Your goal: Report every line of the records that contains the word "Like".

Records shown:
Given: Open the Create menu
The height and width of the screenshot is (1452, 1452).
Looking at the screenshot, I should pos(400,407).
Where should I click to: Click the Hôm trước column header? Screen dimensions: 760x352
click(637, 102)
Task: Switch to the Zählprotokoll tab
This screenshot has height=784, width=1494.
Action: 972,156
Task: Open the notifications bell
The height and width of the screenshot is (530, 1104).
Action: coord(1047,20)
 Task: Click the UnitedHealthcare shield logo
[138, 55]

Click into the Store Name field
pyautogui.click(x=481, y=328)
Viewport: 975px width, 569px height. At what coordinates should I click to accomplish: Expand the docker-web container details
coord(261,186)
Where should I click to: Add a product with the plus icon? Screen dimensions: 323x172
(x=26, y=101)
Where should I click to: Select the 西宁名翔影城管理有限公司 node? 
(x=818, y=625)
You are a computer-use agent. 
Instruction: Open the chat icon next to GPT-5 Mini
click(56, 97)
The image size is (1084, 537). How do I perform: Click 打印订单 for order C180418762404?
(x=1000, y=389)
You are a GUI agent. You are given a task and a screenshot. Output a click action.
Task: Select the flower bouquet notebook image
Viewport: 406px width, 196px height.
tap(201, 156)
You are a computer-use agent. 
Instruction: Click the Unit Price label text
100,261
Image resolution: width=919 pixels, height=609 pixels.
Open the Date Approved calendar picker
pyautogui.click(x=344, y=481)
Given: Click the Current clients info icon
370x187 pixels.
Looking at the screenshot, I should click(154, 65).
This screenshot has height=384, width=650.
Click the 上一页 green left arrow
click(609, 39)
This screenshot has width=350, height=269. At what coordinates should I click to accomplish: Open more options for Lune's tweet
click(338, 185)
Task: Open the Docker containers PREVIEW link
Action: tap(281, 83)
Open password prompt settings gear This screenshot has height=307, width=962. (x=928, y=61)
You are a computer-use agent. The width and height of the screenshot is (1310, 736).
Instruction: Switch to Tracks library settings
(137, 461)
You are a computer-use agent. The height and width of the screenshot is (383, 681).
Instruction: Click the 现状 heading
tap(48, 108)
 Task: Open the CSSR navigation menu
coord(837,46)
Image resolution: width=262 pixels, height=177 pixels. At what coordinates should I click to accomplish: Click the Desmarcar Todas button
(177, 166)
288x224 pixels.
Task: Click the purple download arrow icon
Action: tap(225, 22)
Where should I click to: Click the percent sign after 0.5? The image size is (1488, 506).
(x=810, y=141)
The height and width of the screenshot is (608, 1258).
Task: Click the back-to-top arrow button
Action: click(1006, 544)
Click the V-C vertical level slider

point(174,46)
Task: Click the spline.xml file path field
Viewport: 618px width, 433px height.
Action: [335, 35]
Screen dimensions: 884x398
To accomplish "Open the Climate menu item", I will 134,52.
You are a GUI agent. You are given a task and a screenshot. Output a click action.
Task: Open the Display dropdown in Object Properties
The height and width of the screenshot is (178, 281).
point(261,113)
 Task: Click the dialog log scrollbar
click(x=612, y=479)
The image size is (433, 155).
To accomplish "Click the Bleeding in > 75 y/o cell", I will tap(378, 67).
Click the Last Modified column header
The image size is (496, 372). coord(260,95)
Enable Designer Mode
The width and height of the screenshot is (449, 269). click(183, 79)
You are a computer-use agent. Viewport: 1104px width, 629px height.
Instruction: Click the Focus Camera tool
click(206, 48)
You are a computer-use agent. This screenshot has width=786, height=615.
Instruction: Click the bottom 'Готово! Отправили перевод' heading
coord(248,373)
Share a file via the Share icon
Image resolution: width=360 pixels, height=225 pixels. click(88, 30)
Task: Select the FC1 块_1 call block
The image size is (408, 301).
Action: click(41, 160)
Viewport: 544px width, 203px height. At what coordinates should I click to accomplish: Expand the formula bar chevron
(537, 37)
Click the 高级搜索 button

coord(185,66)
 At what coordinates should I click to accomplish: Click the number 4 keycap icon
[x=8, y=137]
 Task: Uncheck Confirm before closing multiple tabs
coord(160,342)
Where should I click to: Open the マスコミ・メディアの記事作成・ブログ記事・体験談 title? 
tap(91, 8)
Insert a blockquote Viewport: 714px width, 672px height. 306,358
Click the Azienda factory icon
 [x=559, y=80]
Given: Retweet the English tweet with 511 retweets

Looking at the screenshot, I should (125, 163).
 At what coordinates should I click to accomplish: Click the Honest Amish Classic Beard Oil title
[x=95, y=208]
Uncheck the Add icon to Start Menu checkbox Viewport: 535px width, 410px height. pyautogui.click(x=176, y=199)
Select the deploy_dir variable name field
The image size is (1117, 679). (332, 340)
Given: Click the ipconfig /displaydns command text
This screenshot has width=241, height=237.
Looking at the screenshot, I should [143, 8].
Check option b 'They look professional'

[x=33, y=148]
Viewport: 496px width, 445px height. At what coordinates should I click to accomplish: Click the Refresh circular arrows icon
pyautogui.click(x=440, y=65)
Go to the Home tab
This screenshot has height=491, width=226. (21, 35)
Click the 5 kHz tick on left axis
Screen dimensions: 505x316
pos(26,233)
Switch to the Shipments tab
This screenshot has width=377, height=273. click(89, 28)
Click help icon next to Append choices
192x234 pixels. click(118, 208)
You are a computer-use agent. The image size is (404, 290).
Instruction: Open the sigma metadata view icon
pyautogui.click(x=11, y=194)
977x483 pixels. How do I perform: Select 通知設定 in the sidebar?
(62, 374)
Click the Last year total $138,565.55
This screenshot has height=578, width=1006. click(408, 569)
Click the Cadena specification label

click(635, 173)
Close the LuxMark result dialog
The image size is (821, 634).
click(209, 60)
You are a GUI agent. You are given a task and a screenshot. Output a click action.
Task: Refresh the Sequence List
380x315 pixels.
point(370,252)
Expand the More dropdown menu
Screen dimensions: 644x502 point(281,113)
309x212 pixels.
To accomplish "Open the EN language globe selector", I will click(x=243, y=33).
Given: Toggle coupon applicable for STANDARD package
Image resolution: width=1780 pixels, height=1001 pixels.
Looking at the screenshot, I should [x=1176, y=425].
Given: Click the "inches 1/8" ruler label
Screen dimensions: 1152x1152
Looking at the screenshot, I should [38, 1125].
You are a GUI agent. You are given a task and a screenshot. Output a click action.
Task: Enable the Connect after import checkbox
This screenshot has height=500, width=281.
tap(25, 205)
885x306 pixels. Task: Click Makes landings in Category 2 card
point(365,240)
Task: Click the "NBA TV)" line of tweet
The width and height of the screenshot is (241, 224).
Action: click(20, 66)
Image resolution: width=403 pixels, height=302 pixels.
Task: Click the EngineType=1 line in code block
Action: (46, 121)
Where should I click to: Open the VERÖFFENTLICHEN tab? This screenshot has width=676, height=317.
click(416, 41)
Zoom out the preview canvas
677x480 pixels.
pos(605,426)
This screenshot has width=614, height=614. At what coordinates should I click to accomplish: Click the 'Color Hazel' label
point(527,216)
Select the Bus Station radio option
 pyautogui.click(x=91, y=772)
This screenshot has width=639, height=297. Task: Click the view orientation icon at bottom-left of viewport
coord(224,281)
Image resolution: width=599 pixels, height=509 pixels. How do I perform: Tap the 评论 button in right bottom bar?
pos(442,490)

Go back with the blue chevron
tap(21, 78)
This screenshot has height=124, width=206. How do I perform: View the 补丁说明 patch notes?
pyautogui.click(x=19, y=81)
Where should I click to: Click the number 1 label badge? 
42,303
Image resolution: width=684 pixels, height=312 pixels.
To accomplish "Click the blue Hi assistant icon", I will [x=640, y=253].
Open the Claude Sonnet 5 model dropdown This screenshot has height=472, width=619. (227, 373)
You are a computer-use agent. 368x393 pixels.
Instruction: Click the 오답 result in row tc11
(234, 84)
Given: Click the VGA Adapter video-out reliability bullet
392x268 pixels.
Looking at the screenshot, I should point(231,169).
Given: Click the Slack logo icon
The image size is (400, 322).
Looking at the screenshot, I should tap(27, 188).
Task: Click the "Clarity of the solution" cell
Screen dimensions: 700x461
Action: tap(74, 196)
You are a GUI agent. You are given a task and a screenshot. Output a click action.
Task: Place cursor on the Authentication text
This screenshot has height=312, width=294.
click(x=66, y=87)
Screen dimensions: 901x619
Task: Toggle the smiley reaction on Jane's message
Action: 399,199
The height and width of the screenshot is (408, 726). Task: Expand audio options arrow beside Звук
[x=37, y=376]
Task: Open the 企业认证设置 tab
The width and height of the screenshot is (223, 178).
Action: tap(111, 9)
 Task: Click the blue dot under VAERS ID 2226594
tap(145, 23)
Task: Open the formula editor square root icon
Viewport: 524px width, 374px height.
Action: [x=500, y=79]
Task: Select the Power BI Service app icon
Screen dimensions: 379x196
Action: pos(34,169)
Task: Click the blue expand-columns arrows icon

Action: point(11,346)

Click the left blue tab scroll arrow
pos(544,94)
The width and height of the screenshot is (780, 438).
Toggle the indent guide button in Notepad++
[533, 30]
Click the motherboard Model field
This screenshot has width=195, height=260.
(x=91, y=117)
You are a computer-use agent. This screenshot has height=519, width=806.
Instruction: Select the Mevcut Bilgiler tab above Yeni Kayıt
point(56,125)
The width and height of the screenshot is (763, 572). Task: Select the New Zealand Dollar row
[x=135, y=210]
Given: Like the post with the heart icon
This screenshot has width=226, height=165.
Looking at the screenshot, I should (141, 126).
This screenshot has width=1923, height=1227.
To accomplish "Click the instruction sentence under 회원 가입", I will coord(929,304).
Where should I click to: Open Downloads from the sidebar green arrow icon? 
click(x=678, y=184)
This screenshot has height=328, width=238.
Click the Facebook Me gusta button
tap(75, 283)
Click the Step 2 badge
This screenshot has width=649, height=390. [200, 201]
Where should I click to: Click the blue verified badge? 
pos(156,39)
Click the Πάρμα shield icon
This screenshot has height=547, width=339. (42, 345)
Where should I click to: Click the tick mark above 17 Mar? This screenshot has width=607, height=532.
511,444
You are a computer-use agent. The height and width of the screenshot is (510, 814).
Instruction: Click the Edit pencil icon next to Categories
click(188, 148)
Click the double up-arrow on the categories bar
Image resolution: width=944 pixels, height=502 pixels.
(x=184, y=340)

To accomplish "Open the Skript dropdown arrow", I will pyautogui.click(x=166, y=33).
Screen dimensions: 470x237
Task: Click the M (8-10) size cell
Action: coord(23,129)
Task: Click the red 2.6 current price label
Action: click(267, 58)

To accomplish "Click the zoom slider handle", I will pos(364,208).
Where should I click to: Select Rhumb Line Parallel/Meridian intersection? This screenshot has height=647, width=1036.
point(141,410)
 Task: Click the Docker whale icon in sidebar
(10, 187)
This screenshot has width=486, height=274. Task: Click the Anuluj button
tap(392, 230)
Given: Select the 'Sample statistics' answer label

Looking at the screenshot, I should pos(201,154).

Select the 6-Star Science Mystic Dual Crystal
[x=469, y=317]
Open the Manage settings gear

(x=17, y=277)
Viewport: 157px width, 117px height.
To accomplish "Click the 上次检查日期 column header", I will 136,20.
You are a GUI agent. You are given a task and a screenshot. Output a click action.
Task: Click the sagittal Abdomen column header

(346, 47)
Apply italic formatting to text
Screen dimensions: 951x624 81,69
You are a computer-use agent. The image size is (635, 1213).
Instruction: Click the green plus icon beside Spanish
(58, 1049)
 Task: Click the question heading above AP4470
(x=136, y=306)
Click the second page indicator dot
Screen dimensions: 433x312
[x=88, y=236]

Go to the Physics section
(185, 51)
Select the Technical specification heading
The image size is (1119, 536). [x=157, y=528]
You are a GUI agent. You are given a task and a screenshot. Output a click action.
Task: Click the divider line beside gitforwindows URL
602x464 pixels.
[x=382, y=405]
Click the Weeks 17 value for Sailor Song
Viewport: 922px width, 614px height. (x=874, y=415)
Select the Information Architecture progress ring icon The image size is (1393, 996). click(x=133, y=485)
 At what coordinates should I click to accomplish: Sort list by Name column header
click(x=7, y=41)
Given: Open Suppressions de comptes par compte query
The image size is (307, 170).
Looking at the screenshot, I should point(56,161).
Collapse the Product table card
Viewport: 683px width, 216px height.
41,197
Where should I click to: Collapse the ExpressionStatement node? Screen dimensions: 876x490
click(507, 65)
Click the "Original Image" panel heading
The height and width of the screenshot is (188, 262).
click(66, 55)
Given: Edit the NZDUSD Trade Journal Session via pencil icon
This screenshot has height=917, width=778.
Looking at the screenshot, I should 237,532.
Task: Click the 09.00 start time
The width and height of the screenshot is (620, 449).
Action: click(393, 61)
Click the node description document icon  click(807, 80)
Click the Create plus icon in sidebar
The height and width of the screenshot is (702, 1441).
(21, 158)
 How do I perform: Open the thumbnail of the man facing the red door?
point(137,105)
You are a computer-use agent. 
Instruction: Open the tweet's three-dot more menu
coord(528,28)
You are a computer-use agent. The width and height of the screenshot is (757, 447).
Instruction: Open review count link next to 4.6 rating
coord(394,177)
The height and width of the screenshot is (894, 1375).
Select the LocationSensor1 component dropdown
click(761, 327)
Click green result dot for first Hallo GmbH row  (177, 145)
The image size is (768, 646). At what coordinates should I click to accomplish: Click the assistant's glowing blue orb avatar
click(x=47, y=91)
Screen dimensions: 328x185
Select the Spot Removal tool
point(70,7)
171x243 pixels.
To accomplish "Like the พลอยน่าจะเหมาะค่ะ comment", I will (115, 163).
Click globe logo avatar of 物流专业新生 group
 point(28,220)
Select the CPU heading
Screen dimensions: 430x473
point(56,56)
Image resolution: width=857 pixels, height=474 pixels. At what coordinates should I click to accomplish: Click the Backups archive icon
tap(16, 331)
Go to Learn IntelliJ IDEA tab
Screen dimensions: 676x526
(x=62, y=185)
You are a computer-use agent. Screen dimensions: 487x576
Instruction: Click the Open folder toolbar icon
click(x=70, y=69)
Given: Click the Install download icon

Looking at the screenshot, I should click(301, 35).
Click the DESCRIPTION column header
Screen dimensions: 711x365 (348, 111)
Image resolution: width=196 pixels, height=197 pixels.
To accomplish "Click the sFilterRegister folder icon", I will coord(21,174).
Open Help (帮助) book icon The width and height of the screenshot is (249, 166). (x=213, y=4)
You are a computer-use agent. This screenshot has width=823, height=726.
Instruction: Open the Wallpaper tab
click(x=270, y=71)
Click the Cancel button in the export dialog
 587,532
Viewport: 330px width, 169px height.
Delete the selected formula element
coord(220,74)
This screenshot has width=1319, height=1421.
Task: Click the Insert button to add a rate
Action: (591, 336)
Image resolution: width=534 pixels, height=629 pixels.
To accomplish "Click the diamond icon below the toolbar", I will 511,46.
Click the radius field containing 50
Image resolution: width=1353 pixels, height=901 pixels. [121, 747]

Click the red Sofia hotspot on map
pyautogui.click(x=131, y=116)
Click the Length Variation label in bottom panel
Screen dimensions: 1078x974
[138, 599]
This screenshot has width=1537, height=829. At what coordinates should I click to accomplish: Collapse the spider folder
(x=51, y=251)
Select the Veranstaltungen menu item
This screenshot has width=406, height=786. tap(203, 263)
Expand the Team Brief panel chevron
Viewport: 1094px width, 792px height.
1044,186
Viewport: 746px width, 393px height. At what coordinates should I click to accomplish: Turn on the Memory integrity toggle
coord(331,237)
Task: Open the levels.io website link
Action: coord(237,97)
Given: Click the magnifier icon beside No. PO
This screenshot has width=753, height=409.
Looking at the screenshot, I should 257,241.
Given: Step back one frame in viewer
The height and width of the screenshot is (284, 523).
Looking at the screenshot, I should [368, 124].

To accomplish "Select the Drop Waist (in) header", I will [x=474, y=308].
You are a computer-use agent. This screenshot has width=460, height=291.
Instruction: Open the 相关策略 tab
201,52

Reply to the exercise:
Given: Like the post with the heart icon
To accomplish "Like the พลอยน่าจะเหมาะค่ะ comment", I will (115, 163).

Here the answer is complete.